ENTRIES PROVIDED »
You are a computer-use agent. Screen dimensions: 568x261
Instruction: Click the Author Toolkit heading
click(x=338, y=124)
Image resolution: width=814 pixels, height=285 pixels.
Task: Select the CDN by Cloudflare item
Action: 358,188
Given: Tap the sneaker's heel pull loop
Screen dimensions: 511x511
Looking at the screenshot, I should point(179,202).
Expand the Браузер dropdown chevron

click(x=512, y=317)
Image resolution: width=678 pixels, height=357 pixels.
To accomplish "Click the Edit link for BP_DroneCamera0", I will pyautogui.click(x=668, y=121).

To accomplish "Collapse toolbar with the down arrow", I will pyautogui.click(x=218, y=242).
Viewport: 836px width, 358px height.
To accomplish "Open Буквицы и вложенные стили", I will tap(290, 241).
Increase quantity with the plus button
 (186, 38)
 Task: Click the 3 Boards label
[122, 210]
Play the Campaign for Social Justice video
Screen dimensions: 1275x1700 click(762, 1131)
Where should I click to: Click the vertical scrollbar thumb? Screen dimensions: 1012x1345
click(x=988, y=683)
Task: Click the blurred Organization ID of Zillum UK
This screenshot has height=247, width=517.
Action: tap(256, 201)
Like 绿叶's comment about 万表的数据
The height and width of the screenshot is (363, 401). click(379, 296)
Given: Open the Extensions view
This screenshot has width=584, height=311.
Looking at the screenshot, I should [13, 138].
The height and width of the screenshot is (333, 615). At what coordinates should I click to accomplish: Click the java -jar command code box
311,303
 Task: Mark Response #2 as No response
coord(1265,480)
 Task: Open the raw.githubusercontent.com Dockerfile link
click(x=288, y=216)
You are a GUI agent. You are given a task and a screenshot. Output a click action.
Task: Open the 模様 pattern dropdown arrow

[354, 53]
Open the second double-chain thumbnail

EXERCISE OBJECTIVE » Write each entry out again, exactly as it reads above.

ANSWER TO THIS EXERCISE »
You are a computer-use agent. Screen dimensions: 568x261
Instruction: Click the Author Toolkit heading
click(x=338, y=124)
Image resolution: width=814 pixels, height=285 pixels.
Task: Select the CDN by Cloudflare item
Action: 358,188
Given: Tap the sneaker's heel pull loop
Screen dimensions: 511x511
Looking at the screenshot, I should point(179,202).
Expand the Браузер dropdown chevron

click(x=512, y=317)
Image resolution: width=678 pixels, height=357 pixels.
To accomplish "Click the Edit link for BP_DroneCamera0", I will pyautogui.click(x=668, y=121).

To accomplish "Collapse toolbar with the down arrow", I will pyautogui.click(x=218, y=242).
Viewport: 836px width, 358px height.
To accomplish "Open Буквицы и вложенные стили", I will tap(290, 241).
Increase quantity with the plus button
 (186, 38)
 Task: Click the 3 Boards label
[122, 210]
Play the Campaign for Social Justice video
Screen dimensions: 1275x1700 click(762, 1131)
Where should I click to: Click the vertical scrollbar thumb? Screen dimensions: 1012x1345
click(x=988, y=683)
Task: Click the blurred Organization ID of Zillum UK
This screenshot has height=247, width=517.
Action: tap(256, 201)
Like 绿叶's comment about 万表的数据
The height and width of the screenshot is (363, 401). click(379, 296)
Given: Open the Extensions view
This screenshot has width=584, height=311.
Looking at the screenshot, I should [13, 138].
The height and width of the screenshot is (333, 615). At what coordinates should I click to accomplish: Click the java -jar command code box
311,303
 Task: Mark Response #2 as No response
coord(1265,480)
 Task: Open the raw.githubusercontent.com Dockerfile link
click(x=288, y=216)
You are a GUI agent. You are given a task and a screenshot. Output a click action.
Task: Open the 模様 pattern dropdown arrow

[354, 53]
Open the second double-chain thumbnail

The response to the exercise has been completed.